# [Source document]
_ _ _ _ _

Voters in the Coeur d’Alene, Post Falls and Lakeland school districts will go to the polls Aug. 24 to decide whether they’ll pay for the $9.5 million construction of a professional-technical high school on the Rathdrum Prairie.
The Kootenai Technical Education Campus is envisioned as a way to develop more skilled tradespeople for the area. It is projected to open in fall 2013 with 180 students who would split their time between the technical school and their regular high school, with available slots divided among the three school districts.
If the levies pass, taxpayers in the three school districts would share construction costs. The measures would need 55 percent approval rates to pass in each district.
The amount of additional property taxes would depend on which district taxpayers reside in. Coeur d’Alene, with its greater tax base, would have the lowest levy rate increase, at an additional 35 cents per $1,000 of assessed value. Lakeland’s rate would be an extra 50 cents per $1,000. Although the levy rate increase in Post Falls would be 55 cents per $1,000 of assessed value, voters there would not see an increase in taxes because of the reduction of other property taxes.

_ _ _ _ _

# [Stored data]
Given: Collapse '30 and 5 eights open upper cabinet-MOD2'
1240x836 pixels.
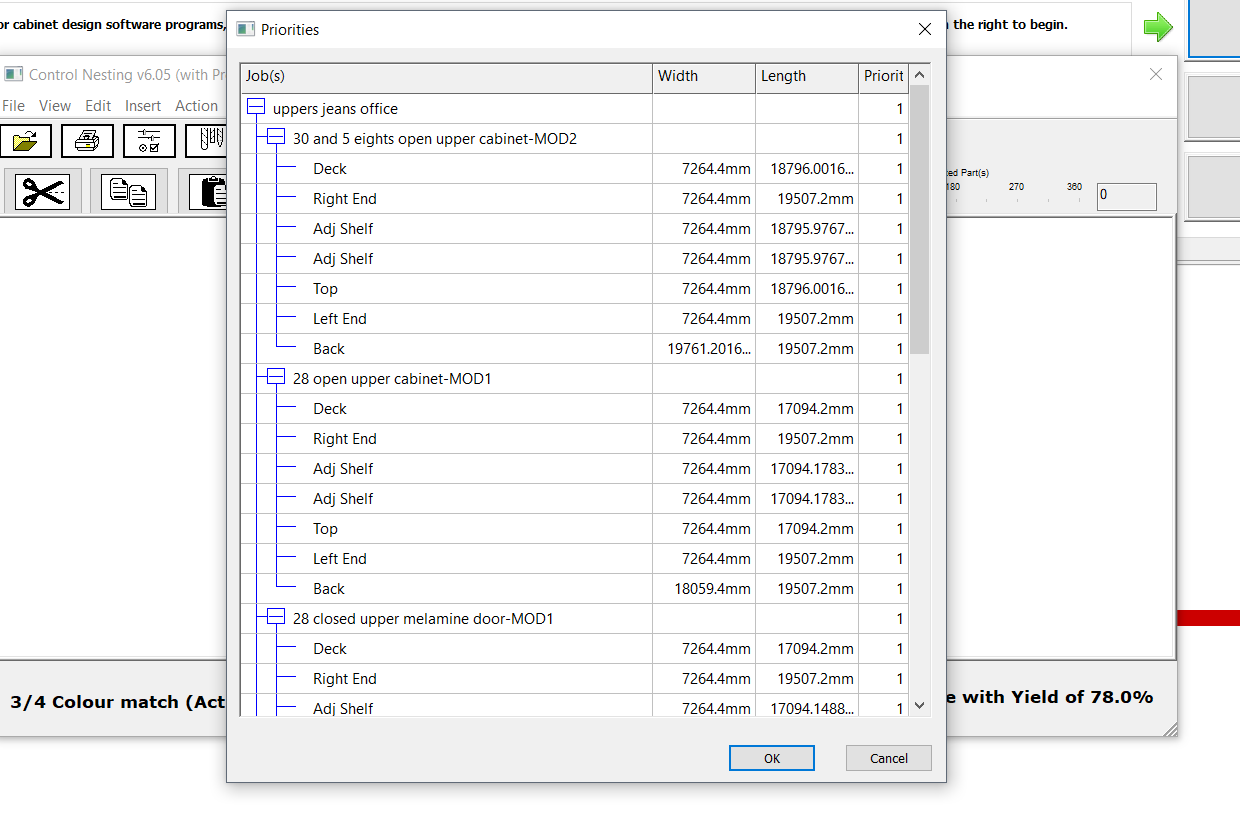Looking at the screenshot, I should (x=276, y=138).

_ _ _ _ _

# [Exercise]
Continue the article on the school levy vote for a professional-technical high school, starting after its last sentence.

# [Output for this task]
It remains to be seen what would happen if the measure passes in one or two districts but not in all three. Coeur d’Alene Superintendent Hazel Bauman said that if it passes in Coeur d’Alene and one other district, a scaled-back version of the project likely would move forward.
But she urged voters to support the measure to benefit students who she said haven’t been served well by professional-technical programs.
“I’m in classrooms a lot and clearly one size does not fit all. Over the last three decades, vocational education … has sort of fallen by the wayside,” Bauman said. “Consequently the students that … are interested in the trades have not been served well by our high schools, and KTEC is going to serve their needs.”
Tom Taggart, Lakeland’s director of business and operations, said the three school districts working together with businesses and North Idaho College would offer students much more than has been available. North Idaho businesses raised money to buy part of the land that would house the campus and are working to secure equipment donations.
“It’s all come together right now,” Taggart said. “It’s the right time to try it and see what happens.”
Paul Anderson, chairman of the KTEC Committee, said only 15 percent of Idaho ninth-graders eventually achieve bachelor’s degrees.
“What do you do with the 85 percent of kids that don’t go on to get a bachelor’s degree? We really have to help those people,” he said. The new high school also would serve the local economy, he said, because it would provide a trained work force for businesses.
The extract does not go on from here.